We investigated the role of OSNs in the control of energy balance. To this end, we examined the consequence of genetically ablating the ability of animals to smell, by disrupting OSNs, on whole-body energy homeostasis in lean and obese animals. We find that mice with reduced olfaction, i.e., hyposmia, are leaner upon diet-induced obesity (DIO) either before or after the onset of obesity. These animals exhibit increased energy expenditure and enhanced fat burning capacity as a consequence of enhanced sympathetic nerve activity in brown adipose tissue (BAT) and inguinal white adipose tissue (iWAT). Conversely, we describe that conditional ablation of the IGF1 receptor in OSNs results in enhanced olfactory perception. Complementing the results observed in the hyposmic animals, these hyperosmic mice have increased adiposity and insulin resistance. Collectively, the results reveal a critical role for olfactory sensory perception in coordinately regulating peripheral metabolism via control of autonomic innervation.

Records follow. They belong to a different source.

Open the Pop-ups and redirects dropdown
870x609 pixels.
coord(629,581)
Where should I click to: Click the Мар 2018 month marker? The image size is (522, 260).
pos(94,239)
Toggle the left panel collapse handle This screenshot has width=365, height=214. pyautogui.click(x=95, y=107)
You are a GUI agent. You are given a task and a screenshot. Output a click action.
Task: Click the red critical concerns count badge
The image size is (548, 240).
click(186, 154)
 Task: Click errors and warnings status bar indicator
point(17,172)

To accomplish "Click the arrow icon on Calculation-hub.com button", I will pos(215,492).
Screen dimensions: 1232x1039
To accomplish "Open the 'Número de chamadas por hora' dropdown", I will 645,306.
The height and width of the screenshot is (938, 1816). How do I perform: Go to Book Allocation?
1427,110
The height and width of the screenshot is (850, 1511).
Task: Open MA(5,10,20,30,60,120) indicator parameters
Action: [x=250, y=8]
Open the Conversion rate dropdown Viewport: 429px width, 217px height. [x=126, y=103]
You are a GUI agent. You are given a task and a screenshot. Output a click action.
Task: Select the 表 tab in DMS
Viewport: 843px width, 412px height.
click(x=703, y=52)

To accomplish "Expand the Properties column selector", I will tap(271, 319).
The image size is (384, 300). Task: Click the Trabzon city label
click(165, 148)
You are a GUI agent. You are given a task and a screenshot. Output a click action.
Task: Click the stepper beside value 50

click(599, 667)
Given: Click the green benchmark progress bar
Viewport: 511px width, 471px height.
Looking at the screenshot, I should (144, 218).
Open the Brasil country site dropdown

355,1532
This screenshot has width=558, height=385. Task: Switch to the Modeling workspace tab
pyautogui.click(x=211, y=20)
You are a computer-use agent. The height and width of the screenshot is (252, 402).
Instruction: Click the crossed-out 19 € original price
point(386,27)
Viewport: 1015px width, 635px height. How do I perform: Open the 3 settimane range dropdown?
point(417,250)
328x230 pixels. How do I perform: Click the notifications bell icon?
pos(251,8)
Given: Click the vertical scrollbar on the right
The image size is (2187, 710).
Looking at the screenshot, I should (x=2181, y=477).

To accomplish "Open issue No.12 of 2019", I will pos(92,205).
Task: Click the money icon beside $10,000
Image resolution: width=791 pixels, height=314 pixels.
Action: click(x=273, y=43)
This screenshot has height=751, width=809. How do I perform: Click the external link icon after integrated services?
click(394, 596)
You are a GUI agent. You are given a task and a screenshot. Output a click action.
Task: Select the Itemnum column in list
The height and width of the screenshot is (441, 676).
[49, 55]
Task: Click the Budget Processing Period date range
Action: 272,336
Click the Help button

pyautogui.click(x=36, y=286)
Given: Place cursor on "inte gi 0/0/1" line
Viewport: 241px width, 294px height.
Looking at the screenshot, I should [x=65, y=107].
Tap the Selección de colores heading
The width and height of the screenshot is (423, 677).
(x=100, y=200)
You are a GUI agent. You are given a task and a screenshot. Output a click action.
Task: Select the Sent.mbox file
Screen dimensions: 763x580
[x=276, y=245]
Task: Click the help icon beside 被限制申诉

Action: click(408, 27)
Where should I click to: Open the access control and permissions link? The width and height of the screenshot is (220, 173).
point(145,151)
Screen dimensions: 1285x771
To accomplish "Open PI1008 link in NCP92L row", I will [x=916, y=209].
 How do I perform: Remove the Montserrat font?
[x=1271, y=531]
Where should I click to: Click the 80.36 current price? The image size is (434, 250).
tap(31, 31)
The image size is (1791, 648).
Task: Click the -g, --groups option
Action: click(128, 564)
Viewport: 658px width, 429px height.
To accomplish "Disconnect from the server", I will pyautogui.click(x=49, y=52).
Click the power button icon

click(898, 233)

The finding that OSNs can control peripheral metabolism is intriguing, and multiple mechanisms could be engaged in this circuitry. It is mainly thought that the hypothalamus receives indirect inputs from OSNs through the MOB and transmitted to the centers of the olfactory cortex. Interestingly, direct connections between discrete subpopulations of OSNs and several nuclei from the hypothalamus have been observed, reinforcing the idea that an active circuitry initiated in OSNs might influence metabolic homeostasis. Our data strongly indicate a circuit that relays information to autonomic neurons and may require central neurons. In line with this hypothesis, fiber photometry recording of AgRP and POMC neurons activity in the hypothalamus of awake, behaving animals shows that the perception of food rapidly switches the activation state of these neurons upon hunger and can be immediately reversed by removing the food cues. Additionally, olfactory inputs may be integrated by a complex interplay of different hypothalamic and brainstem nuclei expressing appetite-modulatory neuropeptides. Regardless, the potential of modulating olfactory signals in the context of metabolic syndrome or diabetes is attractive. The data presented here show that even relatively short-term loss of smell improves metabolic health and weight loss, despite the negative consequences of being on a high-fat diet.